> FRAGMENT TEKSTU:
>>>
Teraz zacytuje fragment tekstu Marcina Niemojowskiego z lutowego wydania magazynu "Film":
" A jednak to także próba- jakże rzadko widziana w kinie popularnym- zbudowania alegorii współczesnego świata…………., ale daje w rezultacie efekt nieporównanie ambitniejszy i godniejszy obejrzenia niż zasługujący na minutę milczenia Zmierzch"
Wątpie by dzieci, które podobno pisały scenariusz "Daybreakers" wiedziały czym jest alegoria.
Z kolei kim jest szanowna Stephenie Meyer? Gospodyni domowa po trzydziestce, członkini wspólnoty religijnej- mormonka. Nie czepiam się wspólnoty religijnej, jednakże pewne ich zasady i ograniczenia powodują, że zarówno książki jak i filmy są nijakie, wręcz mdłe.

Saga "Zmierzch": Księżyc w nowiu (2009)

1/10 – Nie sądziłem, że to powiem, a raczej napiszę, ale "Księżyc w nowiu" jest jeszcze bardziej beznadziejny niż "Zmierzch". O plusach nie napiszę, ponieważ nie ma żadnych. Co do minusów, moge pisać i pisać. Po pierwsze obsada. Muszę przyznać, że specom od castingu udała się sztuka niebywała- na jednym planie udało im się zgromadzić tłum beznadziejnych aktorów/aktorek. Oglądanie Kristen Stewart, Roberta Pattinsona czy Taylor Lautnera powodowało u mnie co najwyżej odruch wymiotny. Fabuła banalna i żałosna- ale czego się spodziewać po adaptacji beznadziejnej książki beznadziejnej autorki. Akcji tyle co kot napłakał, cały czas gadają "życiowe" teksty o miłości, płacżą lub patrzą się wielkimi oczami w przestrzeń. z kolei te nieliczne sceny akcji wywoływały u mnie co najwyżej usmiech politowania. Pewnie kolejna część ponownie zostanie hitem (jak dla mnie kitem) i będę "musiał" ją obejrzeć. Ale już teraz wiem, że nie przetrzymam tego nerwowo. Odradzam ten film każdemu szanującemu się widzowi. Zostawcie tą szmirę nastolatkom. Z ostatnich filmów o wampirach mogę polecić "Daybreakers" który jest pod każdym względem lepszy od tego wampirowego romansidła.
<<<
> DANE WEJŚCIOWE:
>>>
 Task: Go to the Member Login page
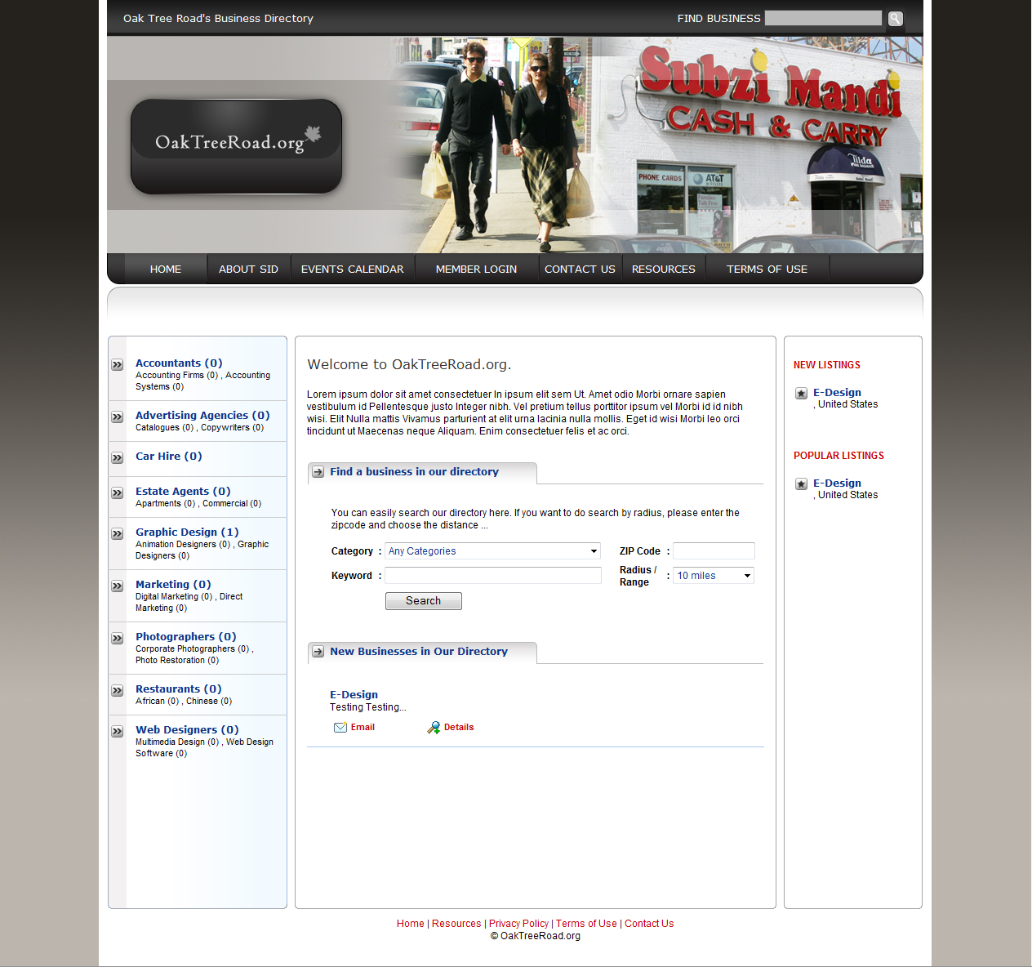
<<<
> ZADANIA:
1/ Jakie osoby są wymienione z imienia i nazwiska w recenzji? Podaj wszystkie.
2/ Zwróć fragment recenzji, zaczynając od "Teraz zacytuje fragment" i ciągnąc dalej aż do "w nowiu (2009)".

> ROZWIĄZANIA:
1/ Marcin Niemojowski, Stephenie Meyer, Kristen Stewart, Robert Pattinson, Taylor Lautner

2/
Teraz zacytuje fragment tekstu Marcina Niemojowskiego z lutowego wydania magazynu "Film":
" A jednak to także próba- jakże rzadko widziana w kinie popularnym- zbudowania alegorii współczesnego świata…………., ale daje w rezultacie efekt nieporównanie ambitniejszy i godniejszy obejrzenia niż zasługujący na minutę milczenia Zmierzch"
Wątpie by dzieci, które podobno pisały scenariusz "Daybreakers" wiedziały czym jest alegoria.
Z kolei kim jest szanowna Stephenie Meyer? Gospodyni domowa po trzydziestce, członkini wspólnoty religijnej- mormonka. Nie czepiam się wspólnoty religijnej, jednakże pewne ich zasady i ograniczenia powodują, że zarówno książki jak i filmy są nijakie, wręcz mdłe.

Saga "Zmierzch": Księżyc w nowiu (2009)